Amigos do Fingidor

quinta-feira, 30 de setembro de 2010

Linguagens-culturas construindo e desconstruindo ritos de curas e práticas médicas – 4/11

João Bosco Botelho

Pecado e doença em Roma e no monoteísmo

1. Em Roma

Essa extraordinária reconstrução grega do pecado atingiu os ritos romanos que impuseram regras mais rígidas para evitar o erro cerimonial nos ritos, reforçando o rito puro e novas estruturas polares: piedade (pietas) e impiedade (impietas). O rito mal conduzido, gerando pecado, doença, malefício, infelicidade, seria consertado por meio de outra cerimônia (expiatio) para anular a impureza (pecado). Nessa esteira, seguiram-se os muitos cultos gnósticos defendendo desprezo pelo corpo, pela coisa. Como seguimento, os ritos corretivos dos pecados tornaram-se violentos, impondo jejuns prolongados e flagelações sangrentas, abrindo caminho para outras construções do pecado sob a égide judaico-cristão.

Simultaneamente, não há consenso em torno do pecado original.
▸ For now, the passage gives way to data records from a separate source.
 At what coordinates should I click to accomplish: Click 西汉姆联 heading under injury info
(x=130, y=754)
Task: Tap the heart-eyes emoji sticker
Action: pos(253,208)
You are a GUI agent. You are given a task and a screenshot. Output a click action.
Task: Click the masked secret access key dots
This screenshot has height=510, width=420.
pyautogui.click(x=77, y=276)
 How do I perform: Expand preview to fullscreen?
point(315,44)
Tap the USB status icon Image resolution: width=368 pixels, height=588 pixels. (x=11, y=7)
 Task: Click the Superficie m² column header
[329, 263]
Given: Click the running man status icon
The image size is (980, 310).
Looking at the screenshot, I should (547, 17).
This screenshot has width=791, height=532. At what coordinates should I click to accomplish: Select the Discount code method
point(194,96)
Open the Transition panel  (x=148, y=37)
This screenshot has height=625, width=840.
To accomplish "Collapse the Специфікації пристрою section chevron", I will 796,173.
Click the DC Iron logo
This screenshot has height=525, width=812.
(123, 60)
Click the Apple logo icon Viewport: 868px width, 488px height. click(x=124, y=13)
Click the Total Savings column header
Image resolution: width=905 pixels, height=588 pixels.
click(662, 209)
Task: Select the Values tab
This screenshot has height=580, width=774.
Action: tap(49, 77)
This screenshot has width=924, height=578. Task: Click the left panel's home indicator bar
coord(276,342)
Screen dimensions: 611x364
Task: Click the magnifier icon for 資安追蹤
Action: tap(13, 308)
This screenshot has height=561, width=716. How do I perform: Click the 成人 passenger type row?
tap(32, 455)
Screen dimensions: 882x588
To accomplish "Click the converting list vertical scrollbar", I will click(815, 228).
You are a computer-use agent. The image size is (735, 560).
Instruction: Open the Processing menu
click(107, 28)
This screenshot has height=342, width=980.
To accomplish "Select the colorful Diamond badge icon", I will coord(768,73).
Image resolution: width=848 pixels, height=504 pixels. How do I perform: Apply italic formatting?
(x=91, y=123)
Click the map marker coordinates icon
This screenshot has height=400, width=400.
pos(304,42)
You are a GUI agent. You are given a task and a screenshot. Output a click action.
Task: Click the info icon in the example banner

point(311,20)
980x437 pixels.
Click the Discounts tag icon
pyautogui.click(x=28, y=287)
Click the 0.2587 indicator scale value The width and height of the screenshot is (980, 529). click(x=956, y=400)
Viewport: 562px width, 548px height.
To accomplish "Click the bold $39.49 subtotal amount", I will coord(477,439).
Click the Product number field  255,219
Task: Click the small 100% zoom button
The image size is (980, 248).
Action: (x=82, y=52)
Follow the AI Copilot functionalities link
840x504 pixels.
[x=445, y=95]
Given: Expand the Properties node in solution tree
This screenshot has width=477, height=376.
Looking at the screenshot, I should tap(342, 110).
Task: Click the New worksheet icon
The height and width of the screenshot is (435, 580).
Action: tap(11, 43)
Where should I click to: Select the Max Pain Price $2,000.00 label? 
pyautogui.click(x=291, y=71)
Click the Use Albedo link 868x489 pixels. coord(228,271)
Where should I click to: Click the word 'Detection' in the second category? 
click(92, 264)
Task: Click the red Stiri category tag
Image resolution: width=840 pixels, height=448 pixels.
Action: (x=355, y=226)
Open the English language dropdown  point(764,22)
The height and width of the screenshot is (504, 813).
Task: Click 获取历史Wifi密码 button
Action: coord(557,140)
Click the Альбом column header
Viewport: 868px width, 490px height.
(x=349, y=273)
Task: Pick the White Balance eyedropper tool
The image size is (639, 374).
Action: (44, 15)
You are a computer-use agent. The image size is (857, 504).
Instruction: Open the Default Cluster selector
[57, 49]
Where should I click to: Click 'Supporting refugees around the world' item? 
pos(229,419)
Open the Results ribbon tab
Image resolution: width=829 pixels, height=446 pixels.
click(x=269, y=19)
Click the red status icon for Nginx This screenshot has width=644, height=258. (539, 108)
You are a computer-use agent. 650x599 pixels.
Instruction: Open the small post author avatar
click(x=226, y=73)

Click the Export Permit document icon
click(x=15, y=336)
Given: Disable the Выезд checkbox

Um dos exemplos mais significativo da negativa do pecado original está fincado na fundação de Roma, quando Rômulo mata por banalidade o irmão Remo: enquanto Cícero admite o pecado, no De officius, III, 41 (peccatum), Horácio defende o pressuposto de crime, no Epodon líber, VII, 1 e 17-20 (scelus) e Virgílio, afasta a ideia de pecado.

2. No Antigo Testamento e judaísmo antigo

Uma das entrelinhas mais interessantes ligando a doença ao pecado é representada pela interseção da serpente. A ideia de pecado original no AT mostra-se essencialmente voltado à ordem espiritual (Gênesis 2, 8; 3; Job 14, 1-4; Salmos 50 e Ezequiel 18, 1-32), sem a marca da transmissão à descendência.

A concepção fundamental do pecado AT é representada pela associação com doenças, desgraças, infelicidades e provocando ações para corrigir e evitar novos pecados não mortais (Samuel, 20,1; I Reis, 2,19; II Reis, 1, 1) e pecados mortais (Deutoronômio, 14,16; 21, 22; 22,26; Ezequiel, 3, 20; Amos, 9,10). Nas duas circunstâncias, o perdão do pecador, gerando a cura da doença, a dissolução da infelicidade ou do nó, seria alcançado por meio da confissão individual (Gênesis, 39, 9; Josué, 7, 13-23) e/ou do sacrifício ritual (Levítico, 10,17), onde a vítima é o substituto do pecado, isto é, matando-a, o pecado morreria com ela.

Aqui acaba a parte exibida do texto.